Mettre en place une politique de paiement d'acomptes a également un effet immédiat sur la trésorerie. " De même que facturer la prestation à l'avancement, recommande Laurent Borg, du cabinet Julien. Les entreprises du BTP pratiquent ainsi le paiement par tranches. " Et si vous proposez des prestations récurrentes, il peut être intéressant d'instituer des abonnements et d'opter, dans ce cas, pour le prélèvement automatique.
Proposer des traites à son client constitue aussi une solution : il s'agit d'une lettre de change que la banque escompte. C'est un procédé peu coûteux et plus facile à obtenir qu'un découvert. " Découvert qu'il vaudra d'ailleurs mieux négocier quand la trésorerie est positive que lorsque l'on en a besoin ", recommande l'expert. Enfin, n'attendez pas d'être en difficulté pour recourir aux procédures amiables, voire contentieuses (mises en demeure, injonctions, huissier...). Et ce, même si elles sont très délicates commercialement. " Il vaut parfois mieux aller à la rupture que ne pas être payé ", reprend Jean-Marc Eyssautier.
Si le poste clients constitue le moteur principal de la trésorerie, il existe d'autres leviers à actionner pour faire rentrer du cash. Passez notamment en revue vos créances fiscales. L'État est loin d'être un débiteur exemplaire et renâcle souvent à payer ses dettes en temps et en heure... Lorsque vous avez des remboursements d'IS ou de TVA en cours, par exemple, n'hésitez pas à relancer le SIE (Service des Impôts des Entreprises) pour les faire accélérer.
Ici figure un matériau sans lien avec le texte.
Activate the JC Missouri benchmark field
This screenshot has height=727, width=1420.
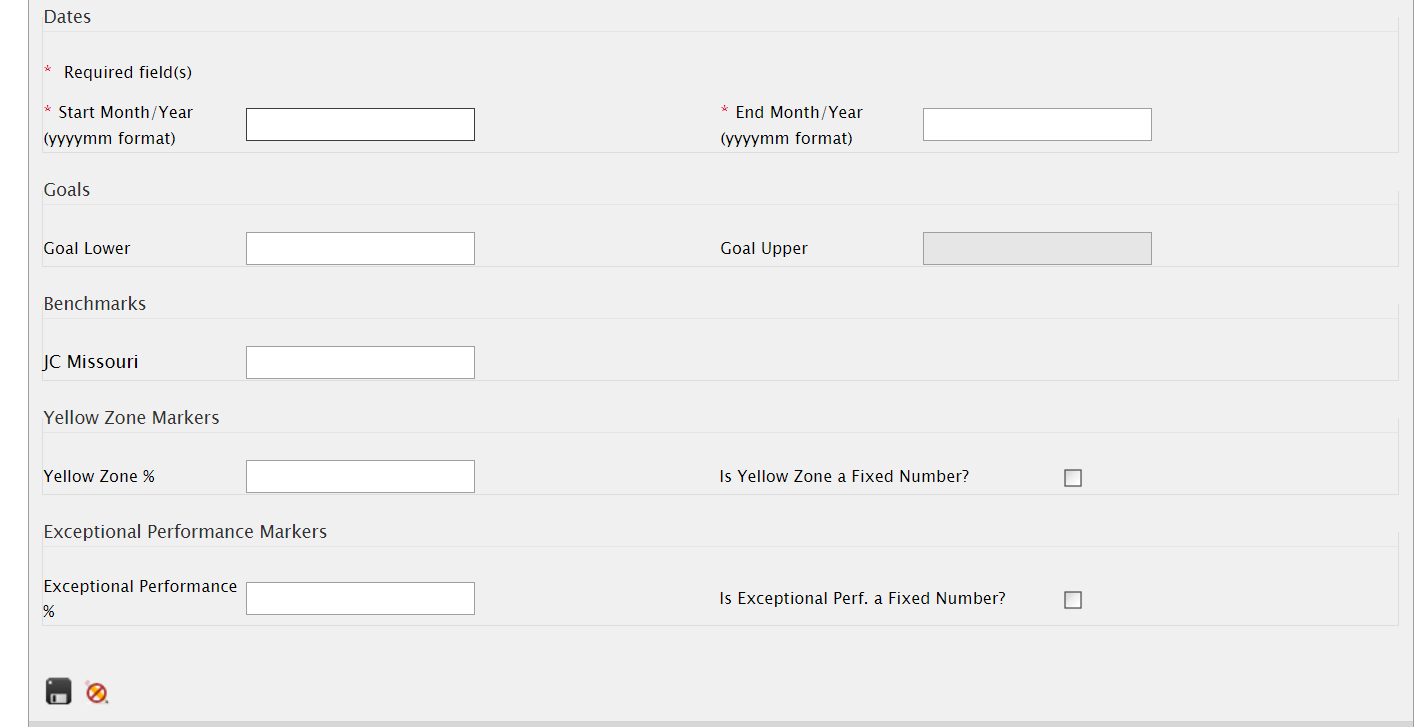point(360,362)
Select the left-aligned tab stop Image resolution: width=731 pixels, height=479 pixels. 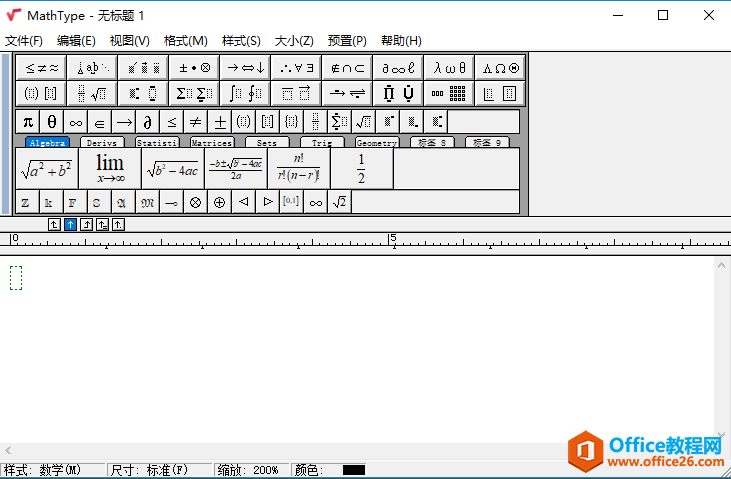(x=54, y=224)
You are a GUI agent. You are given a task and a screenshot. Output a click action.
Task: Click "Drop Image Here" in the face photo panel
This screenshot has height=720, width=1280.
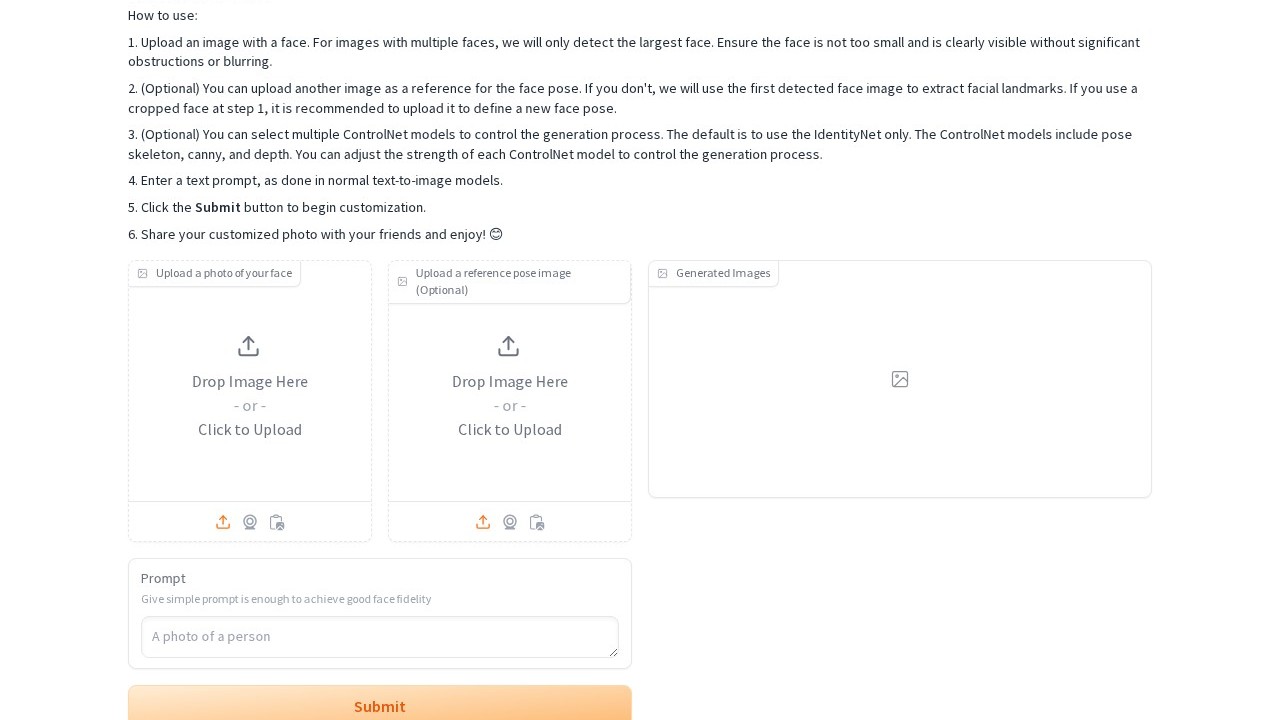point(250,381)
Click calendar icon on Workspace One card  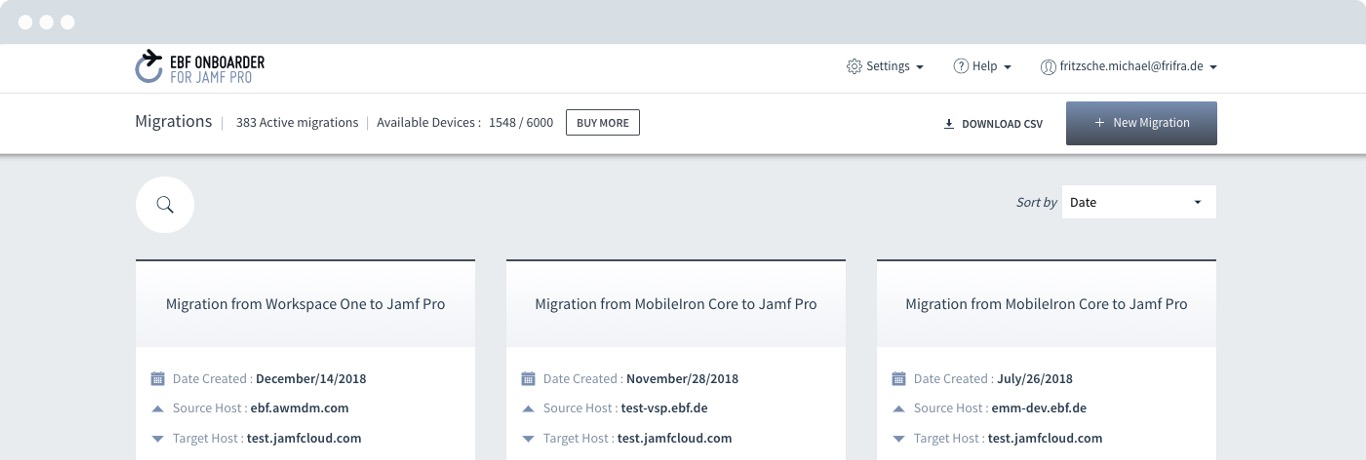157,379
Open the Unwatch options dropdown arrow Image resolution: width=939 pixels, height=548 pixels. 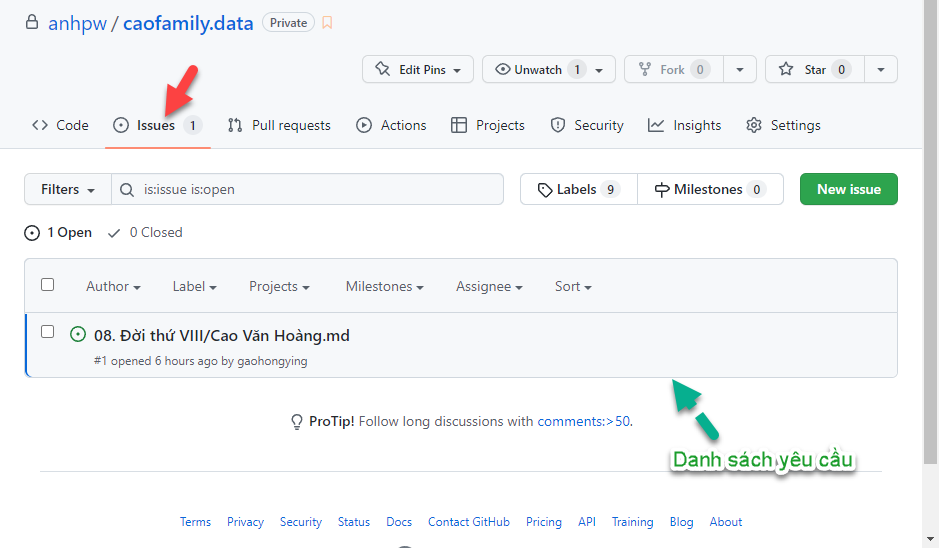coord(599,70)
Sans réclamation, l'opération peut prendre 11 mois !
Retarder les décaissements
Bien entendu, le premier réflexe pour éviter de creuser le trou de votre trésorerie est de faire languir vos fournisseurs, comme font vos propres clients. C'est de bonne guerre, mais plutôt risqué si le rapport de force est en faveur de vos créanciers. Ils pourraient, en effet, vous blacklister. La négociation reste la méthode la plus sûre. Et, pour cela, disposer d'un acheteur rompu aux bras de fer avec les prestataires est au moins aussi utile qu'un bon commercial. " La fonction achats constitue une vraie force dans l'entreprise ", remarque Jean-Marc Eyssautier, qui préconise de se rapprocher d'autres PME pour effectuer des achats mutualisés, offrant un pouvoir de négociation plus important.
Deuxième poste à analyser pour éviter les décaissements intempestifs : le stock ! Sans aller jusqu'à la rupture, il faut réfléchir à une meilleure rotation des produits. " Grâce aux outils informatiques, il est possible de réaliser des études et des statistiques sur la popularité, les marges, la péremption de chaque produit, analyse Jean-Marc Eyssautier. Dans le cas où une entreprise a plusieurs points de vente, elle peut décentraliser ses stocks. Réaliser des opérations de déstockage à prix coûtants peut aussi permettre de faire entrer de la trésorerie immédiatement pour réinvestir dans une marchandise mieux adaptée. "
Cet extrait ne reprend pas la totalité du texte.